Policy Gradients logo

Minimal hackable implementations of GRPO, PPO, and REINFORCE

Training Sample

Important

The code from this repository has been integrated into the codebase of the RLHF Book!

Please check it out here for the latest version.


Overview

Most production-grade RL libraries are hard to debug, as they use vLLM for inference, FSDP for training, and Ray to handle the distributed communication. Good luck navigating through that.

This repo takes a different approach: a straightforward implementation based on PyTorch purely for educational purposes, with no distributed complexity, and code you can easily step through with a debugger.

In many of the cases, it's possible to train a policy model on a single GPU. For example, you can train Qwen/Qwen3-1.7B with GRPO on a modest 24GB NVIDIA A10G.

The structure of the source code is extremely simple:

policy_gradients ├── train.py # Main rollout and training loop ├── loss.py # Policy gradient objectives (GRPO, PPO, REINFORCE, ...) ├── buffer.py # Replay buffer for episodic learning ├── config.py # Configuration of hyperparameters (learning rate, gamma, ...) └── utils.py # Utils for pretty prints 

This project heavily borrows implementation ideas from tiny-grpo, and can be seen as an extension that implements several other policy gradient methods.

Getting started

For dependency management, this project uses uv. Once installed, you can sync the virtual environment with:

uv sync 

To install Flash Attention, visit this repo to find a wheel that matches your CUDA, Python and Torch versions.

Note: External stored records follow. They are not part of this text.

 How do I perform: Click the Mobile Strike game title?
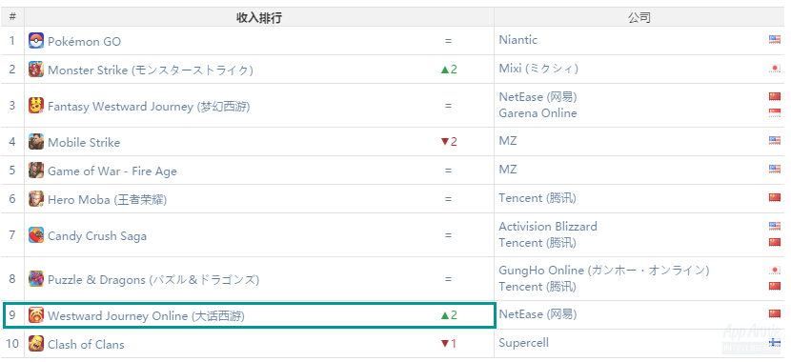point(84,143)
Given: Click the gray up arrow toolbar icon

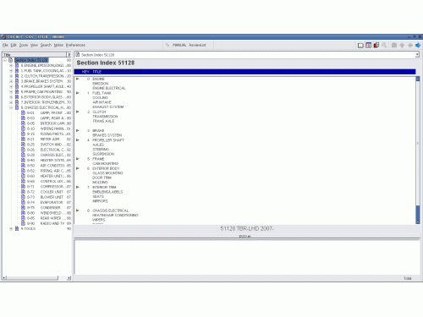Looking at the screenshot, I should click(x=402, y=45).
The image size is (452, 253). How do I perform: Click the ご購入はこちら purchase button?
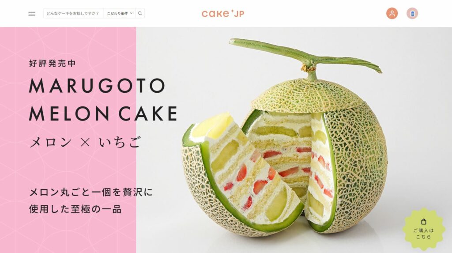click(423, 229)
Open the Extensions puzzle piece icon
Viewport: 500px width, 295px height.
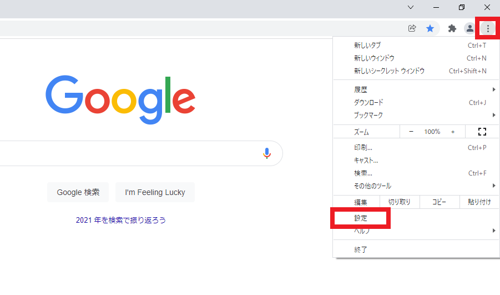(452, 28)
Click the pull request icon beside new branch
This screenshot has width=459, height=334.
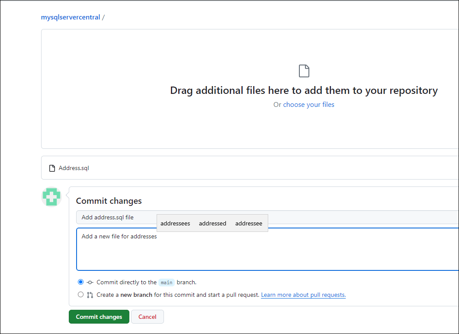click(90, 295)
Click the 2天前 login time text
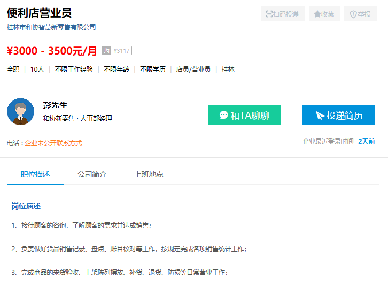 (367, 142)
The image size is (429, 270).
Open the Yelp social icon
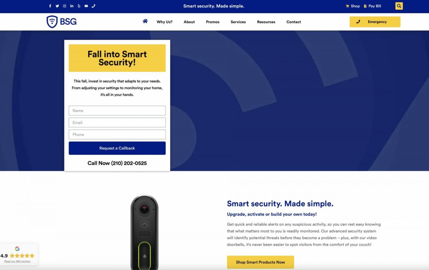coord(79,6)
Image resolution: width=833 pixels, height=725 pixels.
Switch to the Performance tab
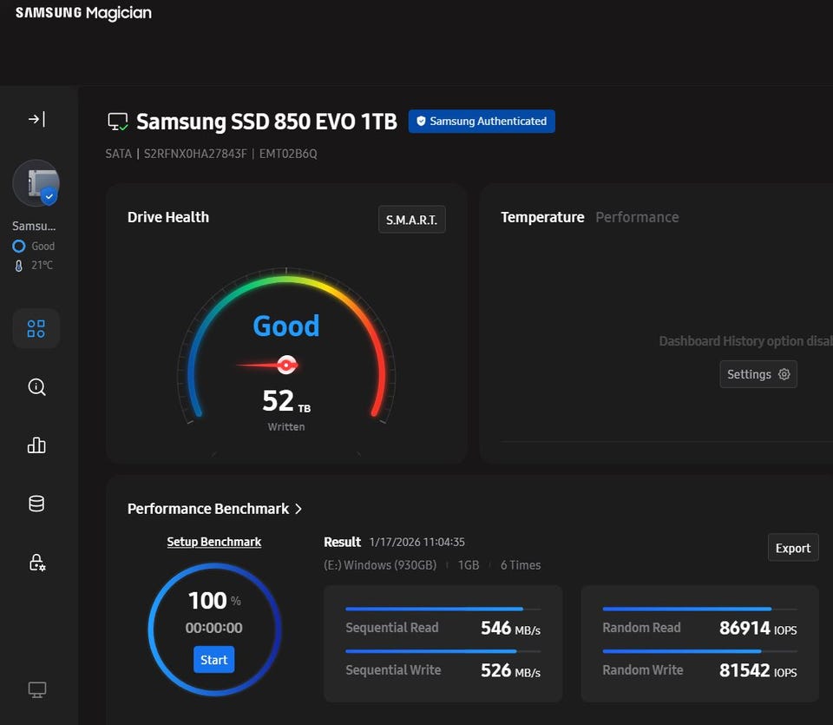pos(637,217)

For example, installing Flash Attention 2.8.3 for CUDA 12.8, Python 3.12 and Torch 2.9 can be done with:

uv pip install https://github.com/mjun0812/flash-attention-prebuild-wheels/releases/download/v0.4.17/flash_attn-2.8.3+cu128torch2.9-cp312-cp312-linux_x86_64.whl 

Warning

If you re-run uv sync, you may need to re-install flash attention with the above command.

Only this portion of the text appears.